## SOURCE
==================================================
HJ, can you please open a bug with 1) a testcase, 2) a patch to revert
the workaround so it shows the ICE and 3) a pointer to the ml thread
with your preliminary analysis?

The advantage is that with the patch in we have a reproducer at least.

Thanks,
Richard.
H.J. Lu April 26, 2016, 2:07 p.m. UTC | #10
On Mon, Apr 25, 2016 at 9:13 AM, Ilya Enkovich <enkovich.gnu@gmail.com> wrote:
> 2016-04-25 18:27 GMT+03:00 H.J. Lu <hjl.tools@gmail.com>:
>>
>> Ilya, can you take a look?
>>
>> Thanks.
>>
>> --
>> H.J.
>
> Hi,
>
> Algorithmic part of the patch looks OK to me except the following piece of code.
>
> +/* Check REF's chain to add new insns into a queue
> +   and find registers requiring conversion.  */
>
> Comment is wrong because you don't have any conversions required for
> your candidates.

I will fix it.

> +
> +void
> +scalar_chain_64::analyze_register_chain (bitmap candidates, df_ref ref)
> +{
> +  df_link *chain;
> +
> +  gcc_assert (bitmap_bit_p (insns, DF_REF_INSN_UID (ref))
> +             || bitmap_bit_p (candidates, DF_REF_INSN_UID (ref)));
> +  add_to_queue (DF_REF_INSN_UID (ref));
> +
> +  for (chain = DF_REF_CHAIN (ref); chain; chain = chain->next)
> +    {
> +      unsigned uid = DF_REF_INSN_UID (chain->ref);
> +
> +      if (!NONDEBUG_INSN_P (DF_REF_INSN (chain->ref)))
> +       continue;
> +
> +      if (!DF_REF_REG_MEM_P (chain->ref))
==================================================
## DATA SECTION
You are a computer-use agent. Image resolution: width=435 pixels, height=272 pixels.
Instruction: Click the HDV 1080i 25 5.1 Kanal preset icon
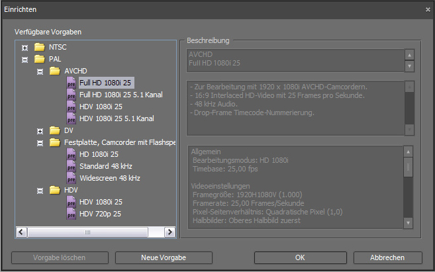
==================================================
## EXERCISE SET
**A.** Answer these questions from the mailing-list thread:
(i) What three things is HJ asked to include when opening a bug?
(ii) On what date is H.J. Lu's message #10 posted?
(iii) Why does Ilya say the comment on the code is wrong?
**B.** Write out the part of the mailing-list thread between "HJ, can you" and "your preliminary analysis?", inclusive, without changing anything.
**C.** Rewrite the paragraph of the mailing-list thread beginning "HJ, can you please open a bug" as a short list.
Use only the mailing-list thread to respond, not the data.

## PROBLEM SOLUTIONS
**A.**
(i) A testcase, a patch to revert the workaround so it shows the ICE, and a pointer to the ml thread with the preliminary analysis.
(ii) April 26, 2016.
(iii) Because no conversions are required for the candidates.

**B.**
HJ, can you please open a bug with 1) a testcase, 2) a patch to revert
the workaround so it shows the ICE and 3) a pointer to the ml thread
with your preliminary analysis?

**C.**
HJ is asked to open a bug with:
- a testcase
- a patch reverting the workaround so it shows the ICE
- a pointer to the ml thread with the preliminary analysis